### Source material
----
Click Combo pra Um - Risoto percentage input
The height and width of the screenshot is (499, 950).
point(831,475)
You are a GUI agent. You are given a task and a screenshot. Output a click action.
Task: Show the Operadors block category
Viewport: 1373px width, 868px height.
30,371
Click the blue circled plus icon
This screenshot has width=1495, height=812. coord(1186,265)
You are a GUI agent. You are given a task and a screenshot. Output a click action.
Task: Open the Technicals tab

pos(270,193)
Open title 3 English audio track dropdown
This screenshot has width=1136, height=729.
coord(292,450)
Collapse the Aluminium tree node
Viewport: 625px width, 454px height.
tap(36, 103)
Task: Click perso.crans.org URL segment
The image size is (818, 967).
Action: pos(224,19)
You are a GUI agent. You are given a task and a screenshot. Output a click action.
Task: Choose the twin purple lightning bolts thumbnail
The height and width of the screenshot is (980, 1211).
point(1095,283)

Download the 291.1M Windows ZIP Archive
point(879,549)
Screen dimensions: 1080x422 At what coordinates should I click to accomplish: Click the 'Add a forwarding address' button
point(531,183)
----
### Written instruction
Put the lines above into a numbered list, leaving out blank lines.

### Answer for this exercise
1. Click Combo pra Um - Risoto percentage input
2. The height and width of the screenshot is (499, 950).
3. point(831,475)
4. You are a GUI agent. You are given a task and a screenshot. Output a click action.
5. Task: Show the Operadors block category
6. Viewport: 1373px width, 868px height.
7. 30,371
8. Click the blue circled plus icon
9. This screenshot has width=1495, height=812. coord(1186,265)
10. You are a GUI agent. You are given a task and a screenshot. Output a click action.
11. Task: Open the Technicals tab
12. pos(270,193)
13. Open title 3 English audio track dropdown
14. This screenshot has width=1136, height=729.
15. coord(292,450)
16. Collapse the Aluminium tree node
17. Viewport: 625px width, 454px height.
18. tap(36, 103)
19. Task: Click perso.crans.org URL segment
20. The image size is (818, 967).
21. Action: pos(224,19)
22. You are a GUI agent. You are given a task and a screenshot. Output a click action.
23. Task: Choose the twin purple lightning bolts thumbnail
24. The height and width of the screenshot is (980, 1211).
25. point(1095,283)
26. Download the 291.1M Windows ZIP Archive
27. point(879,549)
28. Screen dimensions: 1080x422 At what coordinates should I click to accomplish: Click the 'Add a forwarding address' button
29. point(531,183)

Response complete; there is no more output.